** Dataset excerpt **
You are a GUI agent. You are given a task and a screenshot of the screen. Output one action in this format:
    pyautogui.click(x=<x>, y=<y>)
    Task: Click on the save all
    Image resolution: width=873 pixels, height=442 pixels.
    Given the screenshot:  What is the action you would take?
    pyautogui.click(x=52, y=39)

** Given task **
Reproduce all of the data above, substituting "Save All button" for "save all" and leaving everything else unchanged.

** Problem solution **
You are a GUI agent. You are given a task and a screenshot of the screen. Output one action in this format:
    pyautogui.click(x=<x>, y=<y>)
    Task: Click on the Save All button
    Image resolution: width=873 pixels, height=442 pixels.
    Given the screenshot:  What is the action you would take?
    pyautogui.click(x=52, y=39)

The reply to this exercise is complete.